Forse ritornerò

Sono alla frutta. Entro in libreria per prendere un tascabile, e dopo essermi lasciata ispirare tra mille titoli, immancabilmente mi dirigo nel reparto libri di cucina. Sfoglio qualcosa a caso, poi l’occhio cade sul libro dei desideri, appena la settimana scorsa è entrato prepotente nella mia lista dei desideri, ha scalato gli altri, come quei bambini con un fare esagerato e simpatico, che rubano subito cuore e scena quando entrano in una stanza. Non lo compro, ho le tasche piccine in questo periodo, ma lo desidero tanto. Mi appoggio su una pila di libri per sfogliarlo in santa pace. Trovo delle fotografie incantevoli e delle ricette che hanno il calore di casa, e d’improvviso ho gli occhi umidi: chiedo ai miei cieli segreti di instillarmi ancora quella passione per la cucina, con cui accudivo e coccolavo i miei affetti più cari.
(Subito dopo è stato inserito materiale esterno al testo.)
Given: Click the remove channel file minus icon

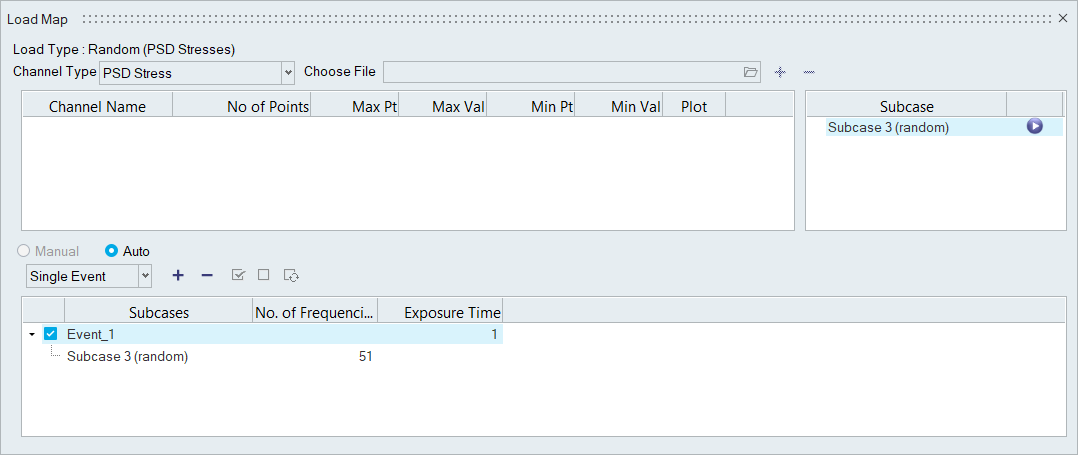Looking at the screenshot, I should (x=809, y=72).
Quant’era bello stancarmi, avere il polso fratto mentre impastavo frolle e lievitati, o mentre arieggiavo meringhe spumeggianti o giravo la pasta bignè perché non facesse grumi. Io sfornavo e accarezzavo le mie creature, io riempivo frolle e pan di spagna e spargevo un po’ del mio amore per loro. Ora non so più far nulla, la mia planetaria è muta, la sua panciona è sempre vuota, le formine dei biscotti – ne avrò millemila! – giacciono fesse nei cassetti, fruste, tagliapasta, rotelle e mattarelli riposano annoiati e attendono giorni di alacre allegria. Forse ritornerò alle mie nuvole di farina e zucchero, alle mie maratone per sfornare decine di teglie di biscotti, perché se mangiare gratifica, dar da mangiare una fetta di paradiso è un unguento per il cuore mio, così piccolo ma con tanto spazio per far da cuccia.